What the task asks »
How would the forum discussion about COVID vaccines and reopening colleges go on? Continue it from its last sentence.

Given passage »
Colleges had the money to buy up testing kits. Also the qualifying regs were waived so tests could go out on the open market without FDA approval and colleges (and governments) took their chances with the quality of the kits. One city (El Paso?) bought millions of tests from S. Korea that weren’t any good.

That’s not going to happen with the vaccines. The government is going to control distribution and they’ve already said priority is health care workers, and that includes everyone from doctors to pharmacists to EMTs to all the senior living workers. Then the seniors, and then elementary and secondary school students. College students are almost last in line.

Maybe schools can require the vaccines before school starts in fall 2021 (which in many cases is August), but I doubt all students can get vaccinated. And we won’t know if it is 50% effective or 80%, if the vaccine works the same in all groups, if it takes 2 weeks to kick in or if boosters are needed. Would you recommend getting rid of masks or distancing or hand washing if it was only 50%? The virus would still spread pretty quickly if only half the class was protected.

Elementary and secondary school students are not in line to get these vaccines. All of the Phase III trials are 18+ age only. This is typically how vaccine development works (adults first because of the higher safety hurdle for vaccines). Vaccines for under 18 age group are not in development, not close, not imminent.

College kids are not at the bottom of the barrel for getting the vaccine. Getting college students and faculty back to school is big business. Yes, nursing home residents, essential workers are first. I think our S19 and D21 would be in line before me and my husband in our early 50s with no underlying conditions and, again, I’ve read a lot lately that vaccines will be widely available by late second quarter, early third quarter next year.

@twoinanddone

The effectiveness by itself is not indicative of whether colleges can return to normal.

Vaccine “effectiveness” is defined as the percent reduction in illness among those who were vaccinated. In other words, effectiveness is only measured by how many more people do not contract COVID at all as a result of vaccination. However, vaccines also tend to significantly reduce the rate of fatality and serious illness (meaning those who are vaccinated will have a much easier time recovering than those who aren’t). We have seen this during some flu seasons as well.

Items from a dataset
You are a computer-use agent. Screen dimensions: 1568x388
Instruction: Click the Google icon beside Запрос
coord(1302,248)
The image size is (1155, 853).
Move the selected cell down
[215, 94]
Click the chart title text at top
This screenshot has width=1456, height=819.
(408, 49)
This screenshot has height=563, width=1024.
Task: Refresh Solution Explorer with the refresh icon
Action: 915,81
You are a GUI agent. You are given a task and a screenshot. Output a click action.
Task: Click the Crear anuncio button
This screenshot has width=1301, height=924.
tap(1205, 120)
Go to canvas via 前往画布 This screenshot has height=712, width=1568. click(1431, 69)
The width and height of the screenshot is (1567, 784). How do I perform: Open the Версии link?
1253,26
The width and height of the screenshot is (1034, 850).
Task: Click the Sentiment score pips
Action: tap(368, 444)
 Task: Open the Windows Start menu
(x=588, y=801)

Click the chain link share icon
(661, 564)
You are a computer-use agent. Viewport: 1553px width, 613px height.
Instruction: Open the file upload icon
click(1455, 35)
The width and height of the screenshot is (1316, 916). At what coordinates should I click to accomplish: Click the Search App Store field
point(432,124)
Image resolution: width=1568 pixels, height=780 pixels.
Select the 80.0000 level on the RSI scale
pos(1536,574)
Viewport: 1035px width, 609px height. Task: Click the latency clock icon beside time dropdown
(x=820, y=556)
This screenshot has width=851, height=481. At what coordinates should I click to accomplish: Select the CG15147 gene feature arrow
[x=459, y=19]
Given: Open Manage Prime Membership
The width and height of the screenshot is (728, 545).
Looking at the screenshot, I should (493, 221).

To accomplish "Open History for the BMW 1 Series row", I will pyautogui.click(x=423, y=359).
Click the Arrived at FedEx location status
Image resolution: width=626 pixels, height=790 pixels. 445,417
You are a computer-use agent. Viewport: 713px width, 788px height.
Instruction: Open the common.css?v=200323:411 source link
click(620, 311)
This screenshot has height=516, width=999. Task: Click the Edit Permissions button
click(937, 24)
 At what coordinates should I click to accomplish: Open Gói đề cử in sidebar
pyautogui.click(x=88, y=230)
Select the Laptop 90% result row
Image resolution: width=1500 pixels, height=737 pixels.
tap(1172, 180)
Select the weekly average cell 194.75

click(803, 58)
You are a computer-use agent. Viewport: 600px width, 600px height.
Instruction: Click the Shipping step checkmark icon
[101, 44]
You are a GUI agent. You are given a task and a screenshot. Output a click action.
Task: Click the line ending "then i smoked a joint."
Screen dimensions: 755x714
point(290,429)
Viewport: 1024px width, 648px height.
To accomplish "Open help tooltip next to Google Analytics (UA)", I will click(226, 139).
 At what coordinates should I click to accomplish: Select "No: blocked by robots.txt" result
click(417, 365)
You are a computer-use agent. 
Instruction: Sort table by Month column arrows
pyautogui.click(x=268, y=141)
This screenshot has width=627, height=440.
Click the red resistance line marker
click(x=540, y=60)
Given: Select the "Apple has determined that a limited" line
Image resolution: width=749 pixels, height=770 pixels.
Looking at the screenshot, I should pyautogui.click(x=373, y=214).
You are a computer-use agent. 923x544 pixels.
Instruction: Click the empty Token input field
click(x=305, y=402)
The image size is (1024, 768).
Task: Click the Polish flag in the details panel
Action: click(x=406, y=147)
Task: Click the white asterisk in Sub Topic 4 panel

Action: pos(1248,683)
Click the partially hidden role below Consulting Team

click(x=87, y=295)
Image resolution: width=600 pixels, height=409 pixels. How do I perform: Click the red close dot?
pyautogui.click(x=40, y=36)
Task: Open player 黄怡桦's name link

Answer area »
So, in other words, vaccines work not just by reducing rate of contraction through “effectiveness”, but also by reducing the seriousness of illness in those who contract it. Therefore, having everybody on a college campus vaccinated will ensure that the virus both spreads to a much smaller extent and reduces the seriousness of the disease for those who contract it.

I’ve also seen that vaccines in pipeline now are not approved for children. Not sure when that means in terms of age of child. Assume someone on here is knowledgeable?

No covid vaccines are approved yet for any age. All of the ongoing Phase III trials are 18+. Vaccines have a higher safety hurdle than drugs/treatments because you are giving it to a healthy person, so typically manufacturers begin trials in adults.

Under 18 trials may be a long way off. We need to make sure any vaccine that gets approved is safe in the long term, and several of these developmental vaccines are novel vaccine technologies (so could be more uncertainty re: long term safety).

Once the manufacturer and FDA are comfortable with the safety profile, they could run trials in under 18 year olds but…there is not the insignificant issue of getting parents to enroll their kid in a vaccine trial to prevent an illness that is unlikely to harm the kid.